[Records provided — start]
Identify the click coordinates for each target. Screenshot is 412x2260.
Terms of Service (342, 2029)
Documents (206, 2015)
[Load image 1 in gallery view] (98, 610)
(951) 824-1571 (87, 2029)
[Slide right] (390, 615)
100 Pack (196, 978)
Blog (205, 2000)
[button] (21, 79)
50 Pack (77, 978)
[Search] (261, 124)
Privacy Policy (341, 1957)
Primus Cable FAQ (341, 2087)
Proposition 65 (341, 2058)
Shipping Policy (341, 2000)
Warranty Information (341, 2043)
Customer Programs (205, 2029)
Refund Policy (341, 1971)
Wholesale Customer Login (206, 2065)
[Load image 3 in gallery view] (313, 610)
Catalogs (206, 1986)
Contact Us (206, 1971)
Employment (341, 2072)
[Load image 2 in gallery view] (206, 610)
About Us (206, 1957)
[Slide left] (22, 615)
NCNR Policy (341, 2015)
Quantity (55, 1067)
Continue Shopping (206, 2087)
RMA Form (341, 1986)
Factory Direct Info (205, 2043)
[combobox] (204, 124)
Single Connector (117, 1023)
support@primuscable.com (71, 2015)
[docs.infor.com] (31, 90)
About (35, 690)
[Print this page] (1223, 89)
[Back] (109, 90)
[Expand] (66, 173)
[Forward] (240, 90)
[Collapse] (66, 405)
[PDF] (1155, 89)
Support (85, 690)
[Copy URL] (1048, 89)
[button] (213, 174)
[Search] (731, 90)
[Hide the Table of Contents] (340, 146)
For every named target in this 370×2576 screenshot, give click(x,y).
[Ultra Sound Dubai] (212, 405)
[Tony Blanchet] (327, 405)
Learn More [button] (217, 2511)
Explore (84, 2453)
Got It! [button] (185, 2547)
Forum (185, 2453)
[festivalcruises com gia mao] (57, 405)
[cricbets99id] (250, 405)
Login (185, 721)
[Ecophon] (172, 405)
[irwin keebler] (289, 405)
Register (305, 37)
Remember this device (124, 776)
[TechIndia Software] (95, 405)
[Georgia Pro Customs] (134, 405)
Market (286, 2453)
[Records provided — finish]
### Exercise
Your answer must be a copy of every line in the data above that holds the string "target".

### Task solution
Identify the click coordinates for each target. Screenshot is 412x2260.
For every named target in this 370×2576 screenshot, give click(x,y).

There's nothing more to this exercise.